L'unico antidoto a tale perversione del linguaggio è l'esercizio della critica, ma una critica messa in scena dall’arte, laboratorio ri-generativo dei linguaggi, spazio dove la realtà diventa metafora e dove la metafora può prospettare nuovi orizzonti di realtà. Questo è lo “strabismo” di cui parla Bonito Oliva a proposito di Mauri, il suo essere un intellettuale “obliquo” manipolatore creativo di materie per elaborare concetti e manipolatore critico di concetti per elaborare forme e ambienti espressivi. Artista rigoroso all’estremo, ha avuto come scopo “un accrescimento etico dell’estetica , la conquista di un tempo presente che coniuga la memoria del passato attualizzato dal movimento attivo dello spettatore” (A.B. Oliva). Uno scopo perseguito e raggiunto attraverso una elaborazione concettuale delle innovazioni delle avanguardie artistiche, e in particolare mediante quell’operazione di sintesi che è la teatralizzazione dei linguaggi delle arti, materialmente rimescolati (ad esempio proiettando le sequenze cinematografiche su corpi e oggetti), e riconcepiti per ristabilire una centralità dell’uomo (come osservatore attivo e critico, come regista di azioni ed eventi) rispetto a un modello di sviluppo ideologico, tecnologico ed economico che ha messo al centro il sistema con la sua logica di efficienza e di omologazione, che ha sostituito il dialogo e la riflessione con la propaganda mediatica, che ha sostituito il lavoro con la speculazione finanziaria.

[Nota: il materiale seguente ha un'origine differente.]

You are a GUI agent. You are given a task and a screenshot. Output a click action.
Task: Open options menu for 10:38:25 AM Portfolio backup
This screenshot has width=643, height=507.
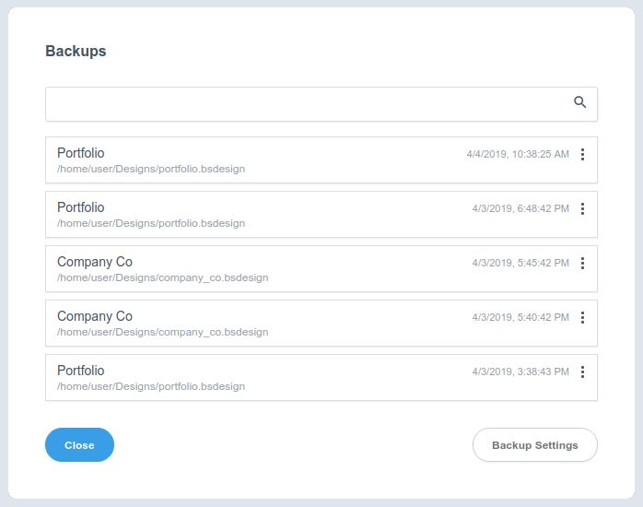pos(582,155)
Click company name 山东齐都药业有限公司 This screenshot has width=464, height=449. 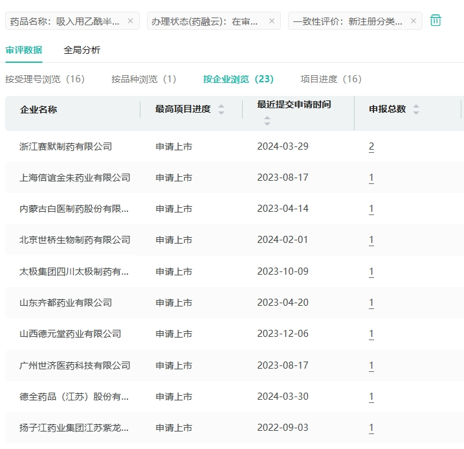pyautogui.click(x=66, y=303)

Questa è la vittoria del fascismo, tanto temuta da Mauri e profetizzata da Pasolini, un nuovo fascismo apparentemente meno facinoroso e violento di quello storico, ma molto più penetrante, capace non solo di vestirci di nero e di farci fare il saluto romano (anche se in Italia esso tenta di riprodurre e rivalutare persino gli aspetti esteriori del passato), ma di operare dall’interno quella trasformazione antropologica che ci fa diventare tutti “ariani” (vedi l’installazione Ariano, del 1995, che da il titolo al libro), e paradossalmente più le etnie si rimescolano, i bisogni e la cultura diventano globali, più il fascismo cerca di distinguere e separare le categorie dell’avere da quelle dell’essere, essere ariano oggi è appartenere non a una razza antropologica (sarebbe impossibile, perché le razze non esistono più) ma a una razza sociale, eventualmente a una razza mentale. Ben prima che il Signore delle televisioni divenisse il nostro nuovo monarca, Pasolini scriveva:

“Per mezzo della televisione, il Centro ha assimilato a sé l’intero paese che era così storicamente differenziato e ricco di culture originali. Ha cominciato un’opera di omologazione distruttrice di ogni autenticità e concretezza (… ) pretende che non siano concepibili altre ideologie che quella del consumo. Un edonismo neo-laico, ciecamente dimentico di ogni valore umanistico e ciecamente estraneo alle scienze umane (…) È attraverso lo spirito della televisione che si manifesta in concreto lo spirito del nuovo potere. Non c’è dubbio (lo si vede dai risultati) che la televisione sia autoritaria e repressiva come mai nessun mezzo di informazione al mondo. Il fascismo, voglio ripeterlo, non è stato sostanzialmente in grado nemmeno di scalfire l’anima del popolo italiano: il nuovo fascismo, attraverso i nuovi mezzi di comunicazione e di informazione (specie, appunto, la televisione), non solo l’ha scalfita, ma l’ha lacerata, violata, buttata per sempre.”

Al contrario, Mauri si è ostinatamente cimentato in una originale ricerca identitaria provocando traumatici eventi di consapevolezza con la fulminea intuizione dell’artista e un arsenale linguistico di metafore anti-omologanti. Grazie Fabio, noi non dimenticheremo.